Difference between Scalar and Vectorial fields ?

[mark_usc]

Dear all!

I think the main difference between scalar and vector fields is that vectorial fields are composed of vector elements that varies among them.

Scalar fields are fields that have large regions of equal magnitude, variations are just presented in different regions.

Please bring me help to make an exact differentiation in essence of what makes an scalar or vector fields.

With all the best

Marco Uscanga

 

[jedishrfu]

No your understanding is wrong scalar fields means simply that at every point in the space there is assigned a value. If you were to take the gradient of the scalar field as an example, you would have a vector field where there is now a vector for every point in the space. The vector happens to point in the direction where the scalar value increases the most.
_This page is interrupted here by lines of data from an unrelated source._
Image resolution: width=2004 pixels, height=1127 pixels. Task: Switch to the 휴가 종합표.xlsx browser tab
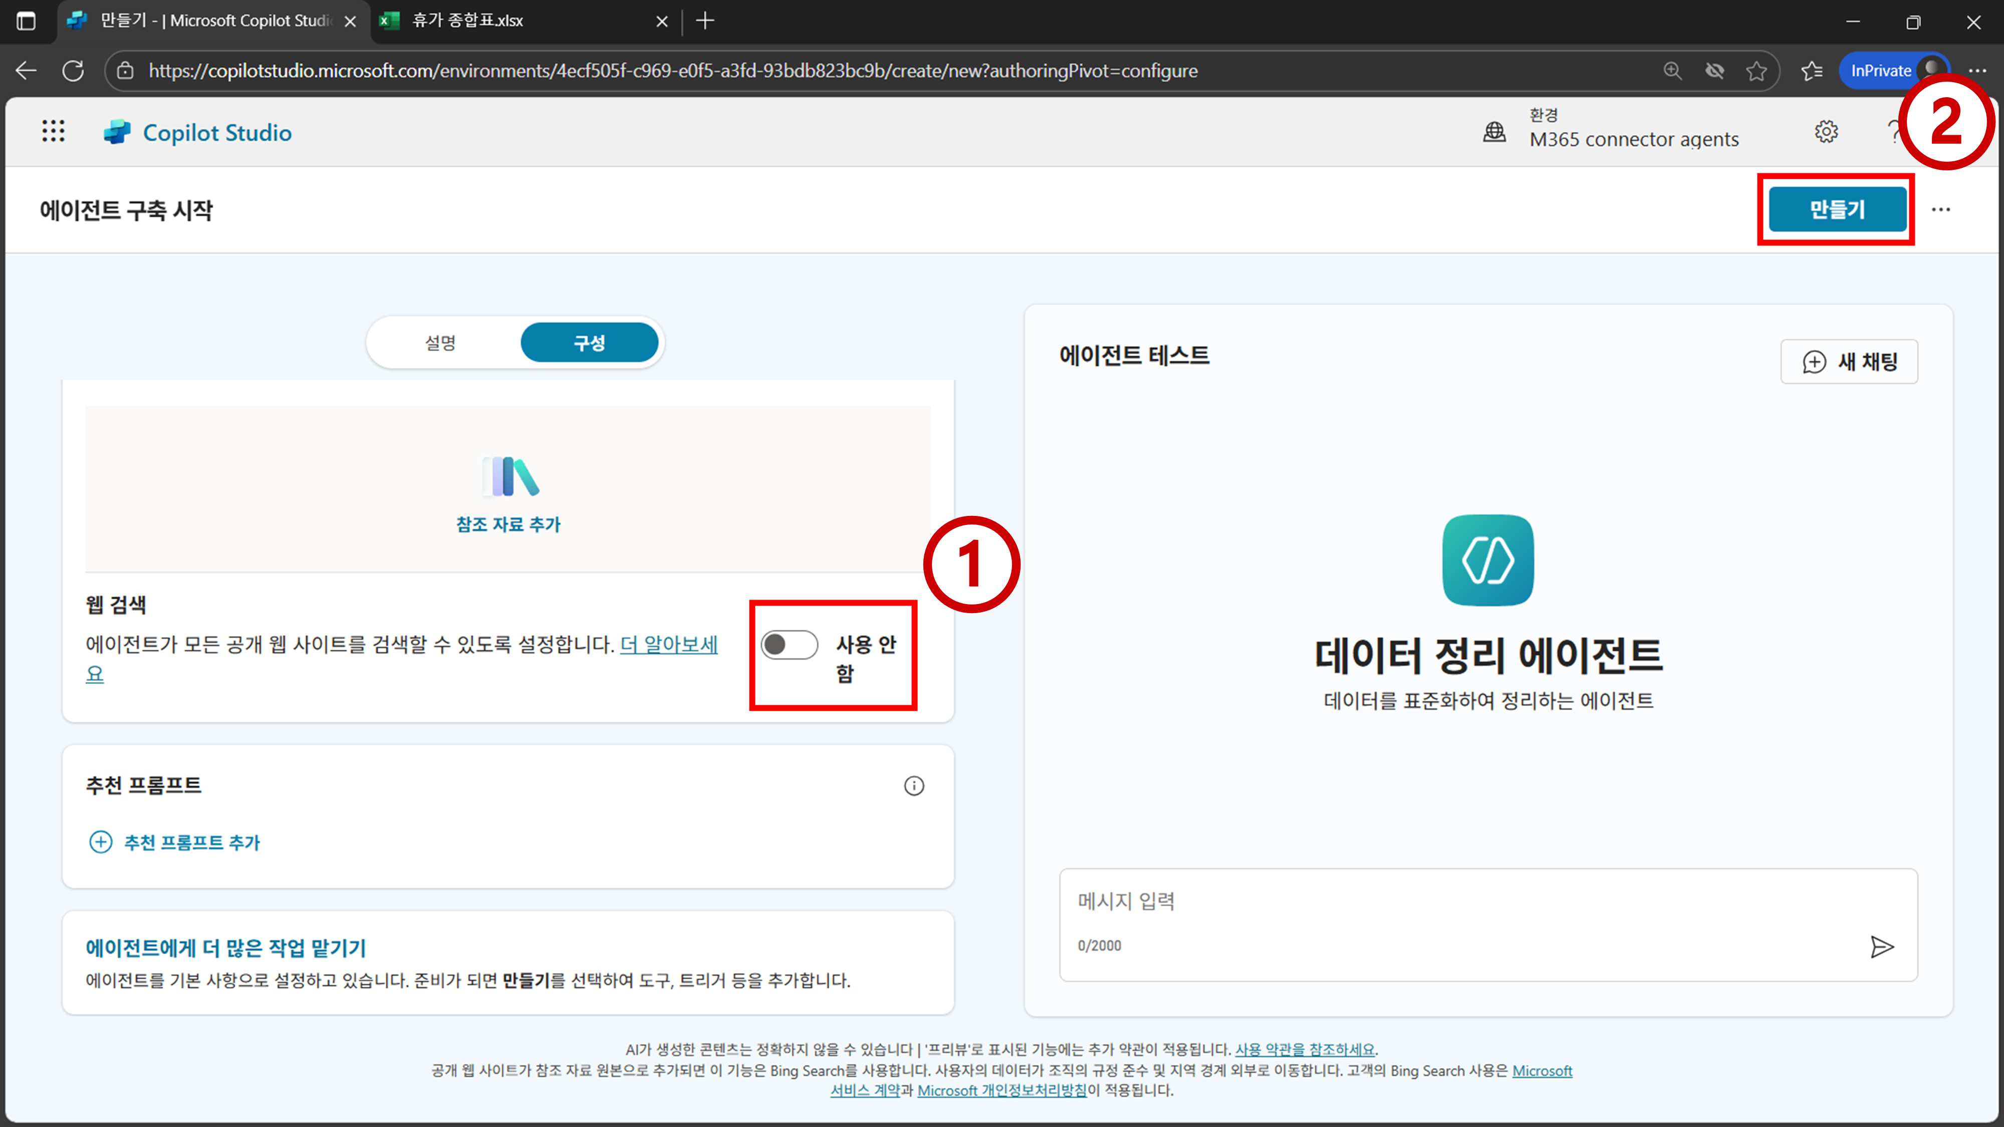pos(467,21)
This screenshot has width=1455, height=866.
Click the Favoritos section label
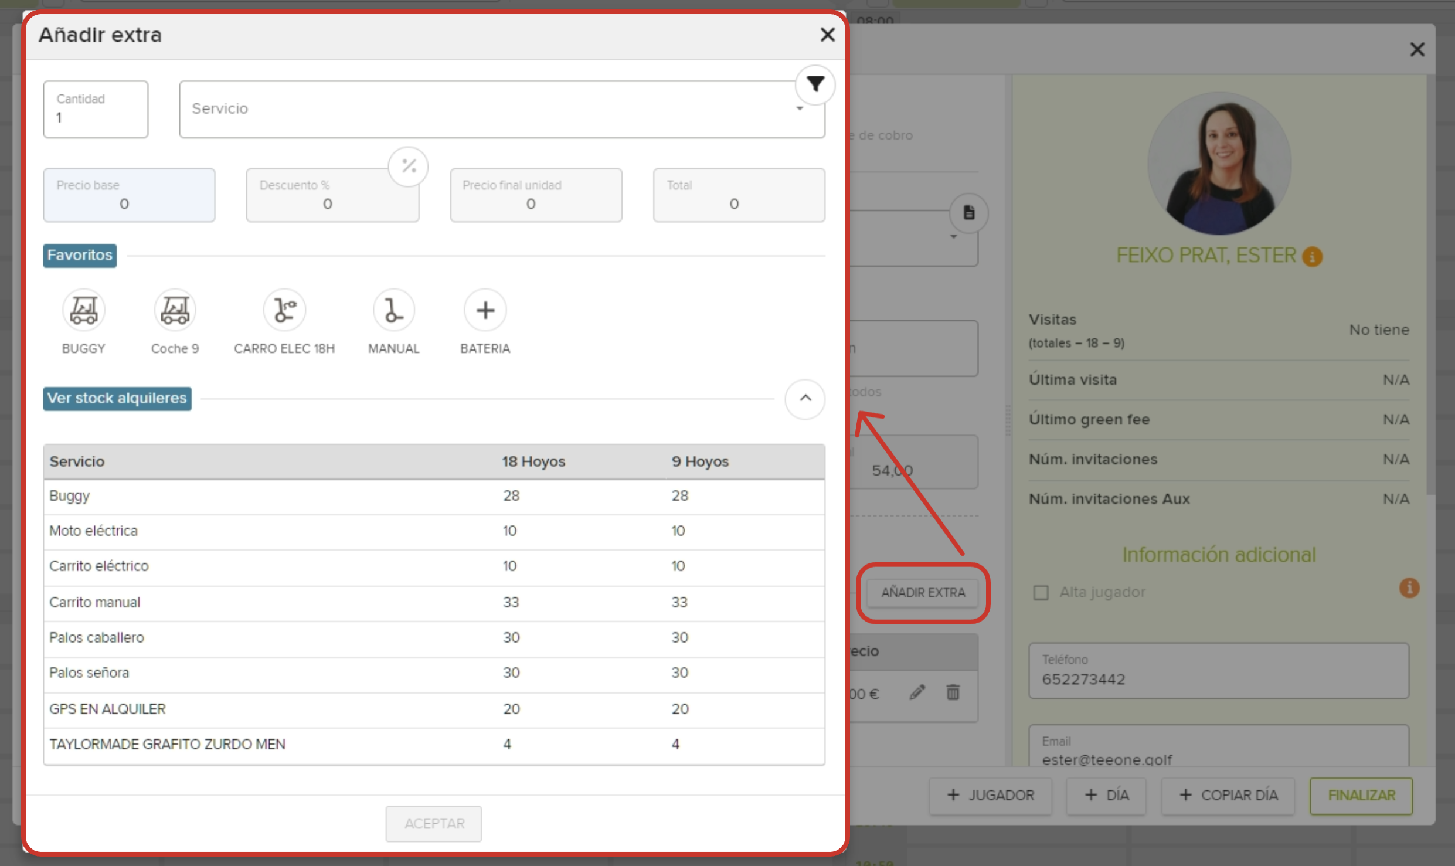(80, 256)
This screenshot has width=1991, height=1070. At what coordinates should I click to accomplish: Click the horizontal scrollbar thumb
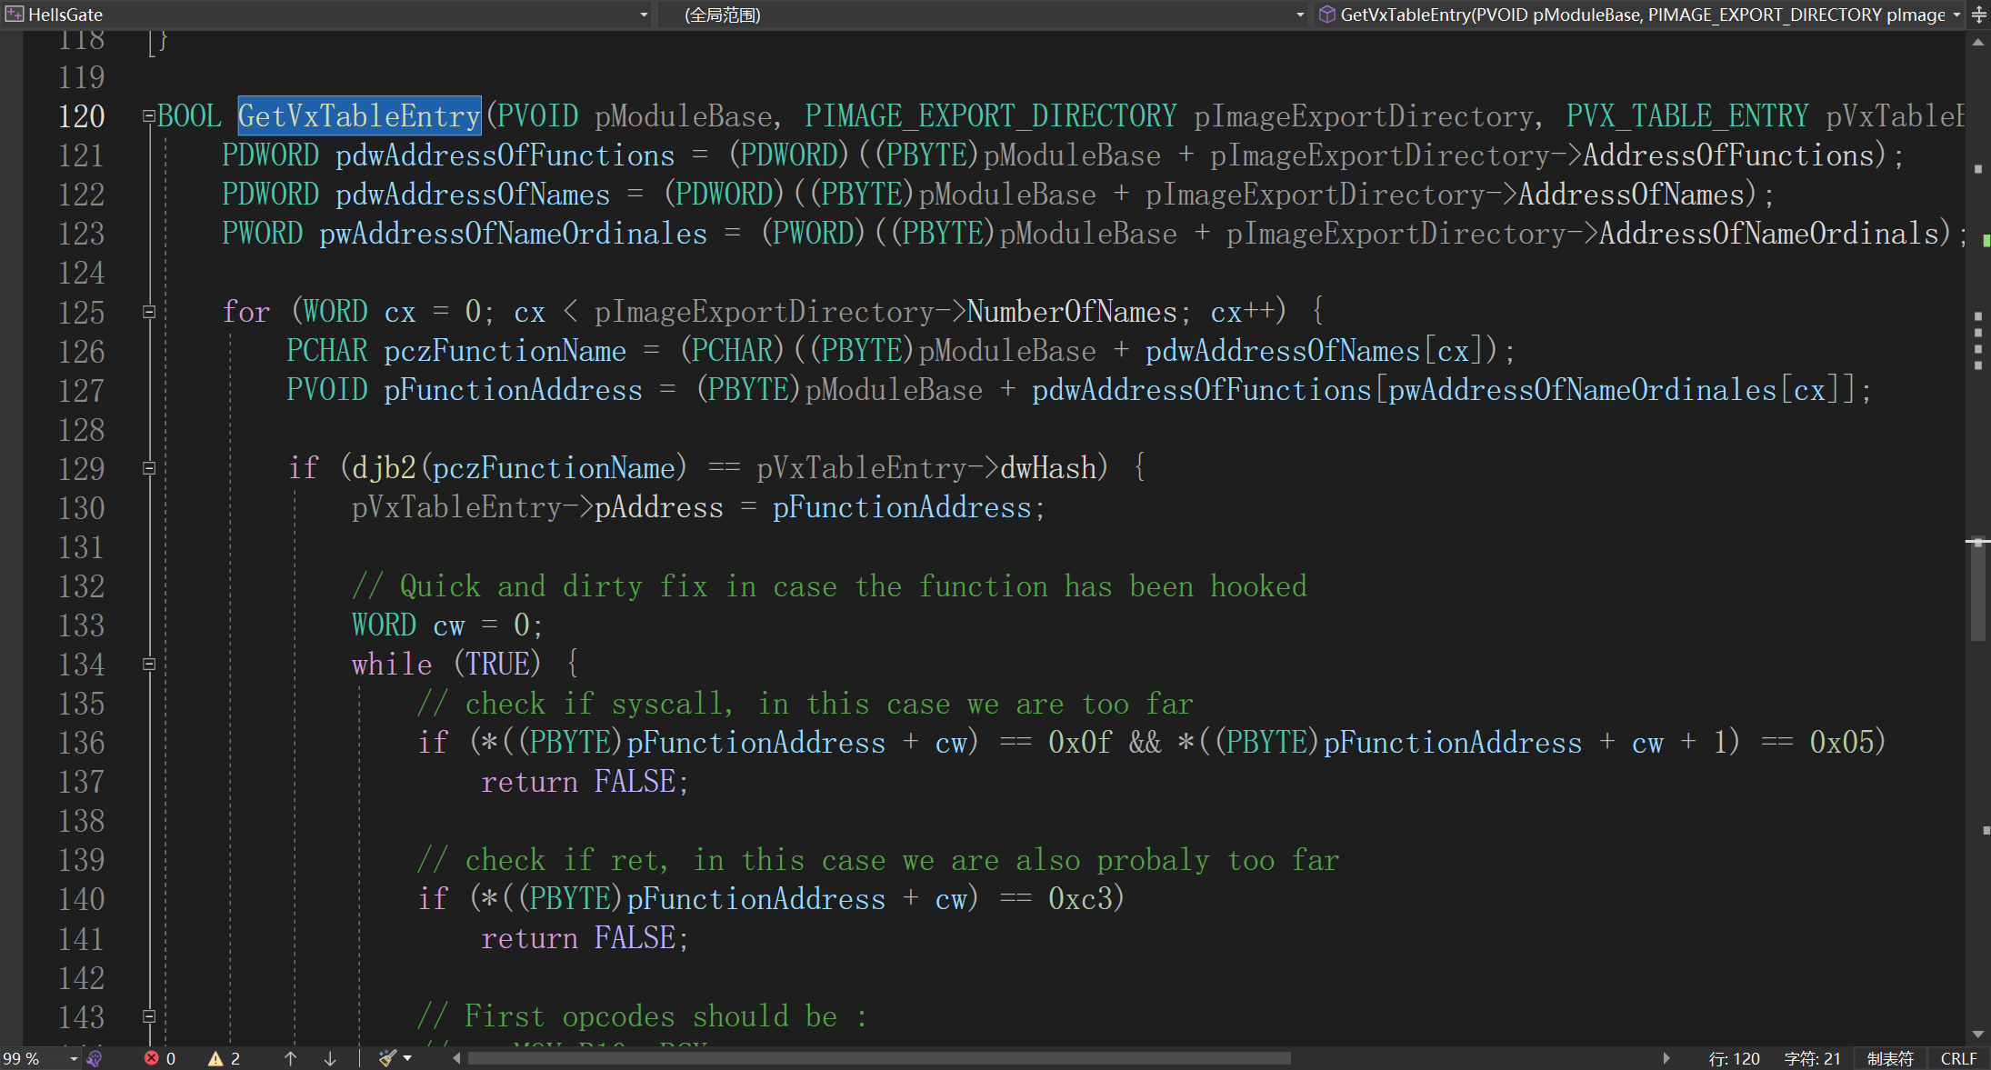pyautogui.click(x=878, y=1058)
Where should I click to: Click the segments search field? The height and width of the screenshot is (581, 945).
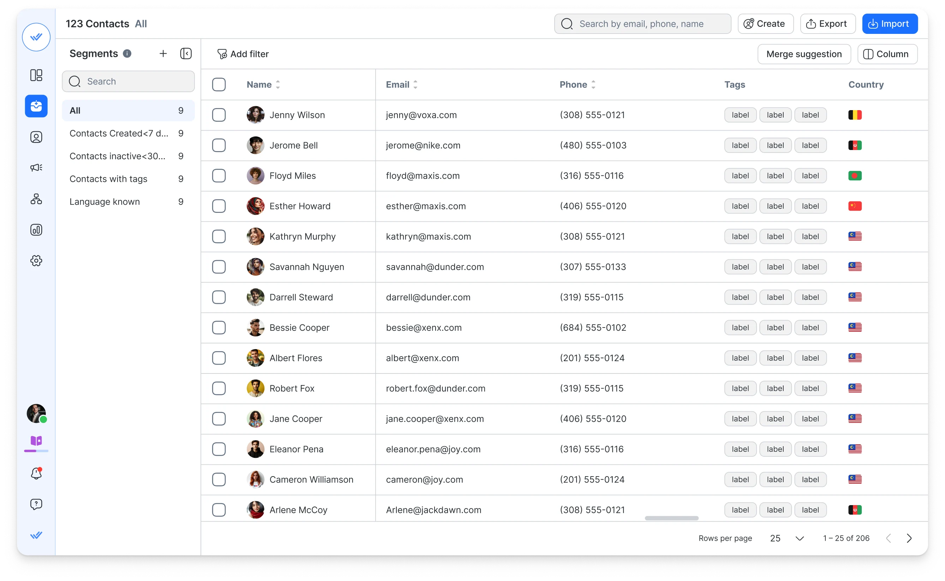coord(128,81)
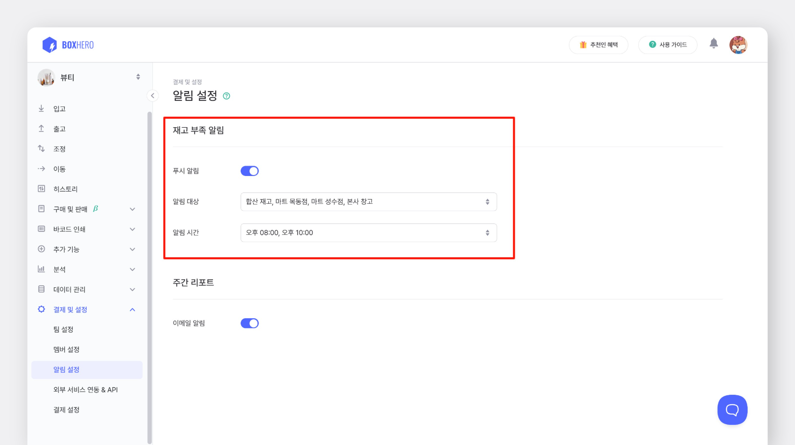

Think of a topological map of some island with a mountain somewhere on it. You could define a scalar elevation value for every GPS coordinate on the island. That's a scalar field. Now if you perform the gradient on the scalar field you'd get a vector pointing in the direction of greatest slope.

I'm sure there's a more mathematical definition for scalar and vector fields that someone will post shortly.

 

[Matterwave]

To understand the difference between a scalar field and a vector field, one must first understand the difference between a scalar and a vector. A scalar or vector field is then simply a scalar or vector attached at each point in space (or space-time as is the case in relativity).

The most basic distinction is that a scalar is one single number, it only has a magnitude, while a vector has magnitude and direction, and is described by n-numbers where n is the dimension of your underlying space (n=3 for regular 3 dimensional space that we are familiar with).

There are some more mathematically precise formulations of these ideas, but at this point, I don't think they will do you any good.